## [Aim of the exercise]
In the records below, the lines from the one containing "Service Select (433, 1993)" through the last are to be reproduced exactly and alone.

## [Pixel coordinate grounding data]
================================

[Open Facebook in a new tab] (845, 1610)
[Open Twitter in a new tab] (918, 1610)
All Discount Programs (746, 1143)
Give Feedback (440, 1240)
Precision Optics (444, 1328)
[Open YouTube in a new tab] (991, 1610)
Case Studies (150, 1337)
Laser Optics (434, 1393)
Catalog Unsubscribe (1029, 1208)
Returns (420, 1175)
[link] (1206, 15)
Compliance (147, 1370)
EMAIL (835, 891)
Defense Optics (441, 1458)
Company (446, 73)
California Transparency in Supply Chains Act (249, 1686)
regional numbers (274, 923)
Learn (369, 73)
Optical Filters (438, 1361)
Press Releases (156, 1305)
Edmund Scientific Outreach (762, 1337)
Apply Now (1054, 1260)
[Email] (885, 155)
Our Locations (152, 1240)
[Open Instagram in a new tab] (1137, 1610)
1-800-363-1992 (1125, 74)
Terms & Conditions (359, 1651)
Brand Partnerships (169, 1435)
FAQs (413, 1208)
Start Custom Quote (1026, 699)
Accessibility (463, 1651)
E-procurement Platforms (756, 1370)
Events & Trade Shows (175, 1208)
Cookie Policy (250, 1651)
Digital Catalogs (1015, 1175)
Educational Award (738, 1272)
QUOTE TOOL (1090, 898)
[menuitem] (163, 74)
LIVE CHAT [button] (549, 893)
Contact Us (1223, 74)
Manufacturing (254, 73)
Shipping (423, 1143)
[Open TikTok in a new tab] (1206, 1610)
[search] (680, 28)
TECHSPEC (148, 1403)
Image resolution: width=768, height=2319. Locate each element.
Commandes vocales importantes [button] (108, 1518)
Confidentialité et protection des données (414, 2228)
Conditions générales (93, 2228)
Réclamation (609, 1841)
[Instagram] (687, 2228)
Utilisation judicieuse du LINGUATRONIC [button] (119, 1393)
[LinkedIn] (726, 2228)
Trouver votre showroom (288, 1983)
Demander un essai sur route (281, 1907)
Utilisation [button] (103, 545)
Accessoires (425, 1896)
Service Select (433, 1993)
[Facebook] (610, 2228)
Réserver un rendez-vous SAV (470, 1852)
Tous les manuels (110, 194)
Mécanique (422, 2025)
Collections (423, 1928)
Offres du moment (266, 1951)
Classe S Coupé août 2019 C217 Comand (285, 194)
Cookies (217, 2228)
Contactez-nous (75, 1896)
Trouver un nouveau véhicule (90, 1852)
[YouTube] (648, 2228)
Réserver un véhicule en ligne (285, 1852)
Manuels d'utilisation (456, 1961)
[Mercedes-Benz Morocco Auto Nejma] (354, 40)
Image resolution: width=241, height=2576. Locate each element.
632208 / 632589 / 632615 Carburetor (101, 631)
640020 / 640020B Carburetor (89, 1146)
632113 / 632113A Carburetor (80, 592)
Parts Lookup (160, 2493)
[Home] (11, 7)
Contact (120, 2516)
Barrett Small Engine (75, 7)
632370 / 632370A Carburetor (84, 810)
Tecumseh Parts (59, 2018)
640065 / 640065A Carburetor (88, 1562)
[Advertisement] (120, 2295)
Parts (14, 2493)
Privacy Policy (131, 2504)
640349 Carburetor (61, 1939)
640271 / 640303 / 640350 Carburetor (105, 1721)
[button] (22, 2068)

================================

## [Solution to the exercise]
Service Select (433, 1993)
[Facebook] (610, 2228)
Réserver un rendez-vous SAV (470, 1852)
Tous les manuels (110, 194)
Mécanique (422, 2025)
Collections (423, 1928)
Offres du moment (266, 1951)
Classe S Coupé août 2019 C217 Comand (285, 194)
Cookies (217, 2228)
Contactez-nous (75, 1896)
Trouver un nouveau véhicule (90, 1852)
[YouTube] (648, 2228)
Réserver un véhicule en ligne (285, 1852)
Manuels d'utilisation (456, 1961)
[Mercedes-Benz Morocco Auto Nejma] (354, 40)
Image resolution: width=241, height=2576. Locate each element.
632208 / 632589 / 632615 Carburetor (101, 631)
640020 / 640020B Carburetor (89, 1146)
632113 / 632113A Carburetor (80, 592)
Parts Lookup (160, 2493)
[Home] (11, 7)
Contact (120, 2516)
Barrett Small Engine (75, 7)
632370 / 632370A Carburetor (84, 810)
Tecumseh Parts (59, 2018)
640065 / 640065A Carburetor (88, 1562)
[Advertisement] (120, 2295)
Parts (14, 2493)
Privacy Policy (131, 2504)
640349 Carburetor (61, 1939)
640271 / 640303 / 640350 Carburetor (105, 1721)
[button] (22, 2068)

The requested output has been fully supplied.